Buraya Türk futbolunun heyecanını takip etmek için geldim ve size dün gece oynanan, konuşulan o maçı kendi bakış açımla anlatacağım. Bu bir maç raporundan çok, sahada olan biteni bir arkadaşınızla konuşur gibi aktaracağım.
İlk 11’ler: Kim Kimin Karşısında?
Sahaya çıkan isimleri şöyle bir kenara yazalım:
- Eintracht Frankfurt: Zetterer – Knauff, Koch, Theate, Collins – Chaibi, Larsson – Doan, Brown, Can Uzun – Burkardt.
- Galatasaray: Uğurcan – Sallai, Sanchez, Singo, Eren – Torreira, Lemina – Yunus Akgün, İlya, Barış Alper – Leroy Sane.
Maç öncesinde en büyük soru işareti Osimhen’di. Nijeryalı yıldız sakatlığı nedeniyle kadroda bile yoktu. Onun yerine Barış Alper forvette görev yaptı. Frankfurt tarafında ise tecrübeli Mario Götze ve Kristensen sakatlıkları nedeniyle yoktu. Ama asıl konuşulan, genç yıldız adayı Can Uzun’du.
İlk Devre: Coşku, Şanssızlık ve Genç Bir Yıldız
Daha ilk dakikalardan Galatasaray, beklenmedik bir isimle fark yarattı. 8. dakikada müthiş bir kontra atağın sonunda Yunus Akgün, cool bakışlar altında topu ağlara yolladı. Seyircinin sesi kesilmişti. Ama olaylar burada başladı.
Frankfurt, özellikle genç yıldızı Can Uzun etrafında oyun kurmaya başladı. 37. dakikada büyük bir şanssızlık yaşandı. Rakipten gelen bir top Davinson Sanchez’e çarparak kendi kalesine gitti. Skor 1-1 oldu. Bu, oyunun gidişatını değiştiren ilk andı.

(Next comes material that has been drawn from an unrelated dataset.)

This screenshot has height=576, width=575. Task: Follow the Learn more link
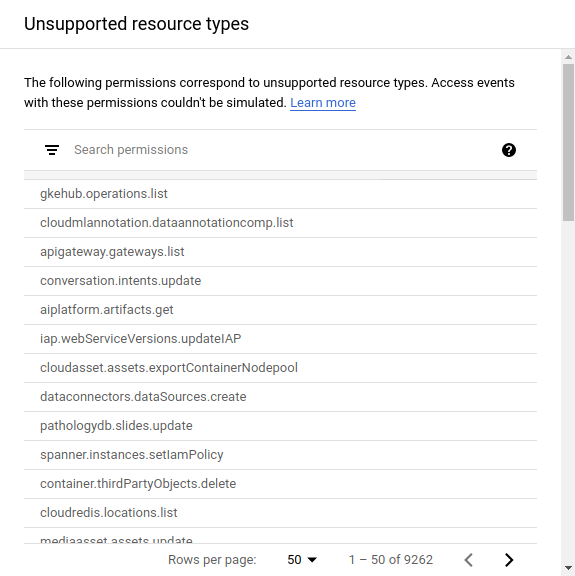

Devrenin bitimine dakikalar kala, Can Uzun adeta bir yıldızı parlattı. Kaleye sırtı dönük halde topu mükemmel kontrol etti, döndü ve bir vuruşla skoru 2-1 yaptı. Daha bitmemişti; hemen ardından Burkardt’ın kafasıyla Frankfurt, devreyi 3-1 önde kapattı. İnanılmaz bir 10 dakikaydı.
İkinci Yarı: Acımasız Bir Son
Galatasaray, ikinci yarıya daha dengeli başlasa da Frankfurt’un kontra atakları çok etkiliydi. 66. dakikada yine bir Sanchez vuruşu, bu sefer net bir şekilde kendi kalesine gol oldu. Skor 4-1.
Maçın bitimine 15 dakika kala, Gabriel Sara ceza sahasında topu kaybetti. Frankfurt bu hatayı affetmedi. Knauff, topu ağlara yollayarak skoru 5-1 yaptı. Bu, bir avangardın son darbesiydi adeta.
Bir Amerikalı Olarak Sahadan Notlarım:
- Can Uzun Faktörü: Bu çocuk özel. 19 yaşında, soğukkanlılığı ve top tekniği ile dikkat çekiyor. Türk Milli Takımı için büyük bir hazine.
- Kontra Atak Tuzağı: Galatasaray, ileriye çıkarken defansın arkasında devasa boşluklar bıraktı. Frankfurt’un hızlı ve genç forvetleri bu alanları acımasızca kullandı.
- Sakatlık Laneti: Osimhen ve Icardi’nin yokluğu, Galatasaray’ın ofansif derinliğini ve bitiriciliğini ciddi anlamda etkiledi. Barış Alper çok çabalasa da doğal bir forvet değil.
Neden Bu Kadar Fark Oldu?
Basitçe söylemek gerekirse, Frankfurt hataları cezalandırmakta acımasızdı. Galatasaray ise defansif organizasyon ve bireysel hatalarla sınıfta kaldı. Avrupa futbolunda, en ufak hatanın bedeli çok ağır olur. Bu maç, bunun en net göstergesiydi.
Bu, sadece bir maç. Yol çok uzun. Galatasaray’ın toparlanıp önümüzdeki haftalarda bu deneyimden ders çıkaracağına inanıyorum. Seyirci olarak siz de pes etmeyin. Sonraki maçlarda görüşmek üzere.